:: Task description ::
Go to the line below containing "The image size is (1080, 608)." and print exactly from there through the line containing "Given: Open the 2.33/ directory link", both included. Print nothing else.

Collected data:
##########

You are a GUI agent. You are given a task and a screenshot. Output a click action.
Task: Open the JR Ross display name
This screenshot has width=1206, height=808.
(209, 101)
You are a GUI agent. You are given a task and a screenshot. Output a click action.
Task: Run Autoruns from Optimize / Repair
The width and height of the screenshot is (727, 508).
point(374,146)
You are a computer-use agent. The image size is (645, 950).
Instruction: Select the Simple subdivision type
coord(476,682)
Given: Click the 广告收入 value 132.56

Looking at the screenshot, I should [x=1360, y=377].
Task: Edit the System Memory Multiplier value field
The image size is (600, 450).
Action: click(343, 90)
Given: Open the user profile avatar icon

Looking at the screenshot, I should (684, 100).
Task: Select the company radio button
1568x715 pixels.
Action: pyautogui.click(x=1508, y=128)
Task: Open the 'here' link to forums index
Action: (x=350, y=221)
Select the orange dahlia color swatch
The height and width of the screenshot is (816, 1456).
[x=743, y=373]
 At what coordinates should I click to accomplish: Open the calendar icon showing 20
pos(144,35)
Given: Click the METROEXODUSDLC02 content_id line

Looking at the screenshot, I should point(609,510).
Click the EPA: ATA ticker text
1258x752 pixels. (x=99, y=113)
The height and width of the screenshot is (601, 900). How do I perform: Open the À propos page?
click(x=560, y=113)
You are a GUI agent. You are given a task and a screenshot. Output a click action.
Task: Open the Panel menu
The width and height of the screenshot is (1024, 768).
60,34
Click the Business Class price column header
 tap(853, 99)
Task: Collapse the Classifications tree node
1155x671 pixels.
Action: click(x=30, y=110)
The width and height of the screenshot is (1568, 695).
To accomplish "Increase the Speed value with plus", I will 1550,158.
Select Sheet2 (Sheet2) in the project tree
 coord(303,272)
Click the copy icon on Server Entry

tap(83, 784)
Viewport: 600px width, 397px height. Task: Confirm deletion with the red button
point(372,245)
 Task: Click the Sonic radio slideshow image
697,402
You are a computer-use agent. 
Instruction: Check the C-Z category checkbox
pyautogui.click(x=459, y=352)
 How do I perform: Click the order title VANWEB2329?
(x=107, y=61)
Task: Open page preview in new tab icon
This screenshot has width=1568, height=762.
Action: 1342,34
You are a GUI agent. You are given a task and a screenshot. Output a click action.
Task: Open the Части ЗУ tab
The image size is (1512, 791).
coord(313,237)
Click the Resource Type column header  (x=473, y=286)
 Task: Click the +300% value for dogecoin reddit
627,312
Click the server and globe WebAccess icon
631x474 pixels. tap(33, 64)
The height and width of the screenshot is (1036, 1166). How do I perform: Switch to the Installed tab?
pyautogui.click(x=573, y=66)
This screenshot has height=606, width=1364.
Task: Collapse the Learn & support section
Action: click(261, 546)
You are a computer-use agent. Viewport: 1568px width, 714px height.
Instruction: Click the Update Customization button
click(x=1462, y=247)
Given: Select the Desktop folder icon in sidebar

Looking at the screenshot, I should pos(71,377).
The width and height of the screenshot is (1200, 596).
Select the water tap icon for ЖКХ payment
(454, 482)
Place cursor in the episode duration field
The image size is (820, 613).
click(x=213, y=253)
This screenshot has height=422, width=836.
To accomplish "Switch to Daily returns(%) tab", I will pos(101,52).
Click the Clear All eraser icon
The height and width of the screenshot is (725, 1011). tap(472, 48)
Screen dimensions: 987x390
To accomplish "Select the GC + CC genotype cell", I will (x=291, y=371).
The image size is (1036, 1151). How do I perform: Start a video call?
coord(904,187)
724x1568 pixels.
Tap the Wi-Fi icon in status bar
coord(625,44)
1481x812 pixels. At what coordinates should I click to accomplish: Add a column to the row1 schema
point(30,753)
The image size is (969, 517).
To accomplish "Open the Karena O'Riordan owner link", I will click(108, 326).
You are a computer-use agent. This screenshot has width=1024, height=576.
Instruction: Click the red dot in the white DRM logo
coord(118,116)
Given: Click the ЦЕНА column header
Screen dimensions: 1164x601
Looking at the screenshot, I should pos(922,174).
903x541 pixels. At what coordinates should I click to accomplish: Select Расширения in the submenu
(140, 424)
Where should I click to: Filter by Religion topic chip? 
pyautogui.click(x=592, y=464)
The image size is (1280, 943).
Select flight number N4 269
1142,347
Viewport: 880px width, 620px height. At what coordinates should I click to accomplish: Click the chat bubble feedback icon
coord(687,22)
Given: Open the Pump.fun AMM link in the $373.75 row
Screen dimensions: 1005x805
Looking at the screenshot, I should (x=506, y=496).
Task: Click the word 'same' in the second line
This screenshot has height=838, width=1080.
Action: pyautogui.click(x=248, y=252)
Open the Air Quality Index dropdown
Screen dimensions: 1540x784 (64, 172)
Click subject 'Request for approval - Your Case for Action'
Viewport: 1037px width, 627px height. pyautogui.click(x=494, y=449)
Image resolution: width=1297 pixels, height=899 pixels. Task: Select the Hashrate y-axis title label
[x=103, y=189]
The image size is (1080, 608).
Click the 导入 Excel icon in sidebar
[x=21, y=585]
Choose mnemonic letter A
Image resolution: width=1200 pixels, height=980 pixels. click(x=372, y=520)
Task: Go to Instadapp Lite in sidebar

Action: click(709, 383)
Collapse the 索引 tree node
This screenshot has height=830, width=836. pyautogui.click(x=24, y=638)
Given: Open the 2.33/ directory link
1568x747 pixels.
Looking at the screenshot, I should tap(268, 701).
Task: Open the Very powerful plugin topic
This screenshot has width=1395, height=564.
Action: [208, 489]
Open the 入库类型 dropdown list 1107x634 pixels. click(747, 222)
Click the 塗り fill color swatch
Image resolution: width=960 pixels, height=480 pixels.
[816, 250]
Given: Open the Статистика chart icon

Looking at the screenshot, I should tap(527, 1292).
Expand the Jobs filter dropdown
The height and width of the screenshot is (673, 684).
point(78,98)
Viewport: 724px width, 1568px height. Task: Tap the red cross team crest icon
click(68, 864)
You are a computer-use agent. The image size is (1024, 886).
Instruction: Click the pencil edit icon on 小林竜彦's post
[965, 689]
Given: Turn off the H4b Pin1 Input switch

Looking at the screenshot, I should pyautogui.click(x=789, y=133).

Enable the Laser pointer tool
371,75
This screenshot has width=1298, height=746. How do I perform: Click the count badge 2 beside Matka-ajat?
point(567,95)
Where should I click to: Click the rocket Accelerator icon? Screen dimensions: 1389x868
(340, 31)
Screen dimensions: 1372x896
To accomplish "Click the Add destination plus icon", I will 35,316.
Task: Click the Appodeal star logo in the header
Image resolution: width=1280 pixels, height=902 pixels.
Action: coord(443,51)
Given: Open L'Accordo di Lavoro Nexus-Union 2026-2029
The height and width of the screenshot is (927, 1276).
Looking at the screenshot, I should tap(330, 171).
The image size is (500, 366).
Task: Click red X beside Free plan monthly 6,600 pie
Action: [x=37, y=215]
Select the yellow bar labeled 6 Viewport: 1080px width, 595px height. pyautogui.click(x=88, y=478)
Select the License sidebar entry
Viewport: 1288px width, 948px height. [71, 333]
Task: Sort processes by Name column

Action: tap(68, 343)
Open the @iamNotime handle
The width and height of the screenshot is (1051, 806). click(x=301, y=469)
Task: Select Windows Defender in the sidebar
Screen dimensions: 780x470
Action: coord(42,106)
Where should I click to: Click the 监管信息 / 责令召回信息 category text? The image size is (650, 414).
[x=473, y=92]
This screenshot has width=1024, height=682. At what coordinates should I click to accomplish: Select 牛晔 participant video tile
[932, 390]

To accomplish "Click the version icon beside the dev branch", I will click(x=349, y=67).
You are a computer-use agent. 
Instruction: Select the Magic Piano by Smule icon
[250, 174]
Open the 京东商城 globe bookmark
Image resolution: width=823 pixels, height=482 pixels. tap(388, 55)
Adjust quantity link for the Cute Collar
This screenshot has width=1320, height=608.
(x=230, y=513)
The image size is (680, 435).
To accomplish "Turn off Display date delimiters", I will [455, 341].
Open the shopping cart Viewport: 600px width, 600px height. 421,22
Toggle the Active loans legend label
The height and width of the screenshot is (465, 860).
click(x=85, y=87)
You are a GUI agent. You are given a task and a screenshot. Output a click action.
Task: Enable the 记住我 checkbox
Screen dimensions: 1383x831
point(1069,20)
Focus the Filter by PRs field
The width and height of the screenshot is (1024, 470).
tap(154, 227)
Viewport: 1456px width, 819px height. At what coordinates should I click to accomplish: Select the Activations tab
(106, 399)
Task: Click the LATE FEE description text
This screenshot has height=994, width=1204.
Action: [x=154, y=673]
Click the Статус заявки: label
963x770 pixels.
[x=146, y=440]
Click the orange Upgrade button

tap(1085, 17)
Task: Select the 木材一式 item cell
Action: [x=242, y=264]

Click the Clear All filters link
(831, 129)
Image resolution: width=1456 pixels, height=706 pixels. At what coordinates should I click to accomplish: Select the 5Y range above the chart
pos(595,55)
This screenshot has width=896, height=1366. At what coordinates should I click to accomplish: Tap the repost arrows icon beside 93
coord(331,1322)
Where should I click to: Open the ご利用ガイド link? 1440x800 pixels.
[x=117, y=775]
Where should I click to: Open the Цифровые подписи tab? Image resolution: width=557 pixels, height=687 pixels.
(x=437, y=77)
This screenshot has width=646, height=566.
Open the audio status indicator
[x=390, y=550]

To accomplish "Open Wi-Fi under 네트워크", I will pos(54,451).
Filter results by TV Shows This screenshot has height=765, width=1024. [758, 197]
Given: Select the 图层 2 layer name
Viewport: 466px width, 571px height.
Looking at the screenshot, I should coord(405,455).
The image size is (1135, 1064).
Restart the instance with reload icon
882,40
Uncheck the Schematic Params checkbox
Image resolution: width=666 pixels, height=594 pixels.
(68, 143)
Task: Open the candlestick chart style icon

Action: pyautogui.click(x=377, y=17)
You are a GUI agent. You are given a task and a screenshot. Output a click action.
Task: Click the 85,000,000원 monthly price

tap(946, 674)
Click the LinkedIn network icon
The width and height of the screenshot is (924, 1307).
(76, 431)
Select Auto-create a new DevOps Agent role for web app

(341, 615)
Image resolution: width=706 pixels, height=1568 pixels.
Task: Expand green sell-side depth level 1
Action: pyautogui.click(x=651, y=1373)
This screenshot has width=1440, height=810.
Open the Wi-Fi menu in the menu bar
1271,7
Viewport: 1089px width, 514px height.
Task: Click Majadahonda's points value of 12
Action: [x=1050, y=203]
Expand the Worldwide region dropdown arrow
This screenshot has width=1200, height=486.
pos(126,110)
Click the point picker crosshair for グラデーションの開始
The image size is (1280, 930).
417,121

##########

:: Reply to the task ::
The image size is (1080, 608).
Click the 导入 Excel icon in sidebar
[x=21, y=585]
Choose mnemonic letter A
Image resolution: width=1200 pixels, height=980 pixels. click(x=372, y=520)
Task: Go to Instadapp Lite in sidebar

Action: click(709, 383)
Collapse the 索引 tree node
This screenshot has height=830, width=836. pyautogui.click(x=24, y=638)
Given: Open the 2.33/ directory link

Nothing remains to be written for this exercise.